White food with banana

It is a very traditional recipe from our island and practically extinct with the Civil War. In fact, today its consumption is very scarce, but in Mallorca a time was one of the most typical desserts of Christmas.

This ancient recipe has Arab origin and was imported to Mallorca during its Muslim conquest. The ingredients to make it usually varied according to each family, but the main ones were: poultry broth, toasted and minced almonds, very beaten egg reds, powdered cinnamon, black pepper, sugar and starch.  Although there is also a sweet version, without poultry broth, eggs or pepper.

At the HORECA 2024 fair, the Mallorcan chef Sebastià Grimalt (Sessència Mediterrània group), secretary of the Association of Affinated Cooks in the Balearic Islands (Ascaib) and ambassador of KilómetroCero slow food, reinterpreted this sweet recipe with a white meal of banana and Mallorca almonds, unifying two very traditional desserts: on the one hand the white food, and on the other hand, the twin banana.

It is a very simple recipe for which we will only need these ingredients:

  • 1/2 kilo of Mallorca’s raw peeled almond,
  • 70 grams of wheat starch
  • Two bananas
  • A lemon climb
  • A cinnamon grill
  • 200 grams of sugar
  • One litre of water

Elaboration:

To make almond milk, put the half kilo of almonds in soak in the litre of water for four hours in a container that is somewhat covered. Once this time has passed, without sneaking the almond milk, we will remove a tasson and keep it to mix it later with the wheat flour.

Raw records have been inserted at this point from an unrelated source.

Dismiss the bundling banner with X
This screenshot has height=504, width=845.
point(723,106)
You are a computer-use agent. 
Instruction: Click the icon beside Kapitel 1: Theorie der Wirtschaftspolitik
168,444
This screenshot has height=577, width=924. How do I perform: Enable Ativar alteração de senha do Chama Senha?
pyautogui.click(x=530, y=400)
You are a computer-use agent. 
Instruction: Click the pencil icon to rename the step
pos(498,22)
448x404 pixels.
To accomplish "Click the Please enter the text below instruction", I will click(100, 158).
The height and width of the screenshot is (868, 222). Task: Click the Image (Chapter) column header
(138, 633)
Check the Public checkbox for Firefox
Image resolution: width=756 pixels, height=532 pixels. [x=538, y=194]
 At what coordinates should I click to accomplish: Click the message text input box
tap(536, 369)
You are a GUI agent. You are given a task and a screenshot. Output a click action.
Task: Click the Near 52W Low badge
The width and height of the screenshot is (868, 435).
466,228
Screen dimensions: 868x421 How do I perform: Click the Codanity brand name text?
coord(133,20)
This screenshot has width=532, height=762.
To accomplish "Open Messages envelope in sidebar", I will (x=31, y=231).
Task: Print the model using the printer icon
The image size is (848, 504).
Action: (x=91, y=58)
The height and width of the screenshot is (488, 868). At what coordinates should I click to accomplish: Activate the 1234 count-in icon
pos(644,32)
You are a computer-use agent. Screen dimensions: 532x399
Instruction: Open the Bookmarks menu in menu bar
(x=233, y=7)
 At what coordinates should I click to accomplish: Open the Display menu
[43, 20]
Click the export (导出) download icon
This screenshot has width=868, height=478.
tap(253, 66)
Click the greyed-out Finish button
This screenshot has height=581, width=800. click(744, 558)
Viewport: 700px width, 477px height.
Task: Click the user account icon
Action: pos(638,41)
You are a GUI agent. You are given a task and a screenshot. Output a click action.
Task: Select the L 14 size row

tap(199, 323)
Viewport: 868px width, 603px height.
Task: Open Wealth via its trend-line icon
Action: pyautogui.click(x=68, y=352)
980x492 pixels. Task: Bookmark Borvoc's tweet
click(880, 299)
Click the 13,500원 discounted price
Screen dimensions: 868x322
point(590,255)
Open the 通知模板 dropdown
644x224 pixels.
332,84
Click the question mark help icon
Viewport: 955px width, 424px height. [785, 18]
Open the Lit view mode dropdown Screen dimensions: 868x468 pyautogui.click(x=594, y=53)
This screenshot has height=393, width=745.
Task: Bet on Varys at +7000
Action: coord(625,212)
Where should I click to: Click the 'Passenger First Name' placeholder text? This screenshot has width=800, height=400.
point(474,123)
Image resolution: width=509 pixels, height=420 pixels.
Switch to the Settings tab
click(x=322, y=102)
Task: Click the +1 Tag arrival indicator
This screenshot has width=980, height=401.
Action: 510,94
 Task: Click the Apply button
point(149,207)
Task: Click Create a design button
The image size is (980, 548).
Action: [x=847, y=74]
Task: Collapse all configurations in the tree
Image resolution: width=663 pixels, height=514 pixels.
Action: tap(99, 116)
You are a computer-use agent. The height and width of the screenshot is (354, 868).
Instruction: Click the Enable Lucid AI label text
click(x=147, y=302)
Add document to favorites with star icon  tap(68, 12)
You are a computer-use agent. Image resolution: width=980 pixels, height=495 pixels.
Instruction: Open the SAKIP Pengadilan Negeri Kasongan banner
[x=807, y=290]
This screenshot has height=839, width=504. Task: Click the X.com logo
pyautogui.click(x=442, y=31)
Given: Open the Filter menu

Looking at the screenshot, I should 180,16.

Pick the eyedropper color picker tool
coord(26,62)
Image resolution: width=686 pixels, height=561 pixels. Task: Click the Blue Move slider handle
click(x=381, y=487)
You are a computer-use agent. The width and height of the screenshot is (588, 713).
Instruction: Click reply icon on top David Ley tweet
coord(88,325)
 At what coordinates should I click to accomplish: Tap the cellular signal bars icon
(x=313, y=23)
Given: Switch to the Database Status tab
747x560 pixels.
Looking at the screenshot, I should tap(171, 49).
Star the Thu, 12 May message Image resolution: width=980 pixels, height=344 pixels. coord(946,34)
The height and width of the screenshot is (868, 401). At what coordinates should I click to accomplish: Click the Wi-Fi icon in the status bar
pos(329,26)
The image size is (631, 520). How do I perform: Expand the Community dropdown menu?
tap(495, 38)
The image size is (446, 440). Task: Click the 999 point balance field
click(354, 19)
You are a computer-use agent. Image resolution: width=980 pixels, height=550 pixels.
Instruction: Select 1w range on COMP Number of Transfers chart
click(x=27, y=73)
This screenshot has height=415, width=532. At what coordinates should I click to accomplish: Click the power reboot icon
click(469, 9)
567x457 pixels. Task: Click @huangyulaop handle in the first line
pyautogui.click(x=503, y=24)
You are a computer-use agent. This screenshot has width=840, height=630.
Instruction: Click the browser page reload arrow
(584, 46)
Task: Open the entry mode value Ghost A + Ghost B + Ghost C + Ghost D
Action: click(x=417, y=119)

In another pot we will put the two bananas in very small pieces and we will crush everything in order to get a pasta. Suddenly, we will light the fire and add the almond milk we had made before. We will also add the lemon claw, the cinnamon branch and the 200 grams of sugar.

We will carry everything at high temperature and stir with some rods, we will also add the tasson we had kept with almond milk and wheat flour. We will stir the whole mixture until it swallows to our liking. Once the fire is stopped, we will leave the mixture to cool in the gelera for about five hours. With the result we can fill bunyols, ensaimadas, pasta of leaves or small ice cream wafers.

It is recommended to decorate with pieces of almonds from Mallorca toasted above the desserts, since in this way we will accentuate its flavor. Good profit!